**OBJECTIVE:** Rewrite the lines below as a JSON list of strings, one string per line, skipping any blank lines. Omit the pictures from your output.

Records
--- Start ---
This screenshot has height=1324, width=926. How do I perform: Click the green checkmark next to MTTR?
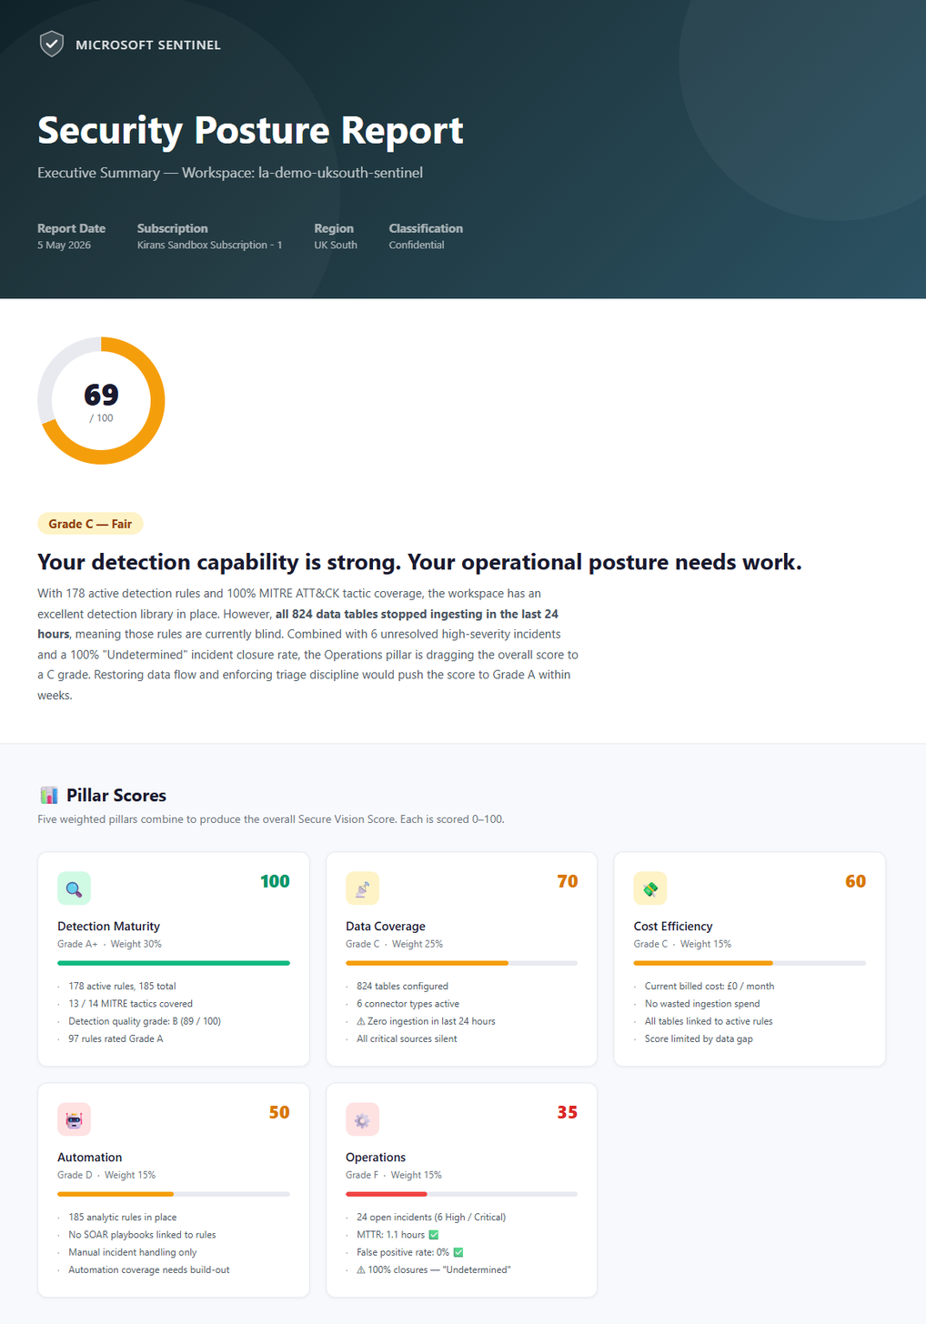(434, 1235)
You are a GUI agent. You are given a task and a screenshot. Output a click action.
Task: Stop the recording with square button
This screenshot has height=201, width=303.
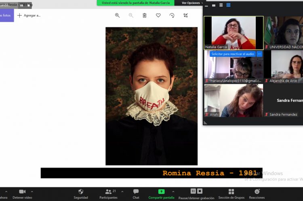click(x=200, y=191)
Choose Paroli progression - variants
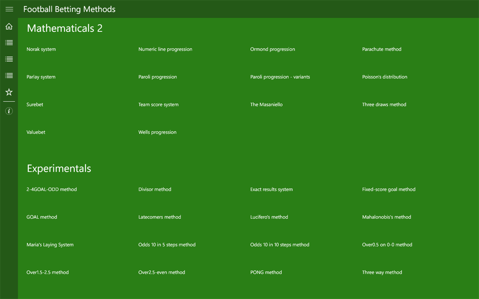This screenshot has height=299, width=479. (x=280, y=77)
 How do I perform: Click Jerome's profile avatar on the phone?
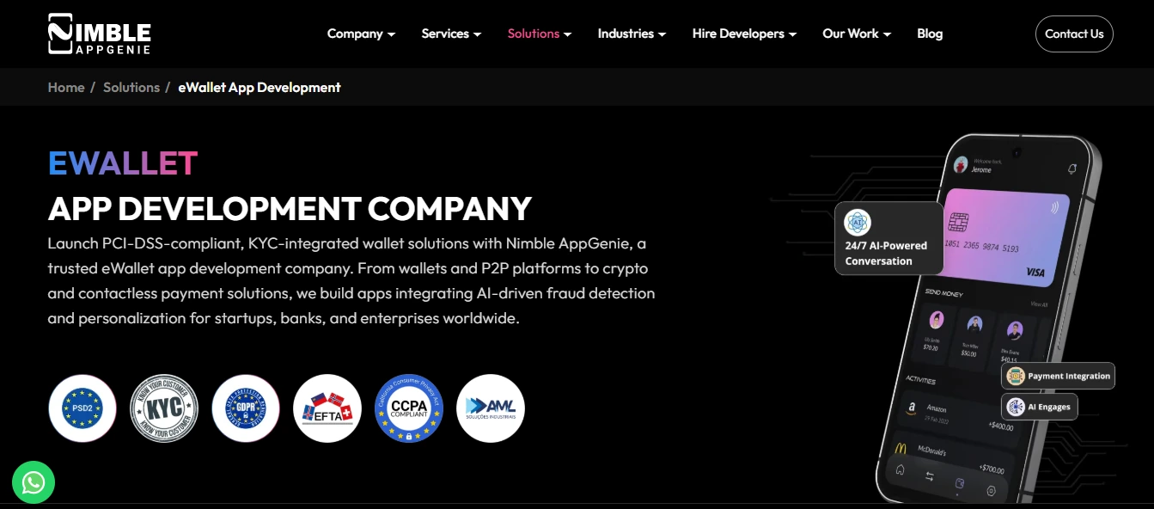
--- End ---
**FINISHED EXERCISE:**
[
  "This screenshot has height=1324, width=926. How do I perform: Click the green checkmark next to MTTR?",
  "(434, 1235)",
  "You are a GUI agent. You are given a task and a screenshot. Output a click action.",
  "Task: Stop the recording with square button",
  "This screenshot has height=201, width=303.",
  "click(x=200, y=191)",
  "Choose Paroli progression - variants",
  "This screenshot has height=299, width=479. (x=280, y=77)",
  " How do I perform: Click Jerome's profile avatar on the phone?"
]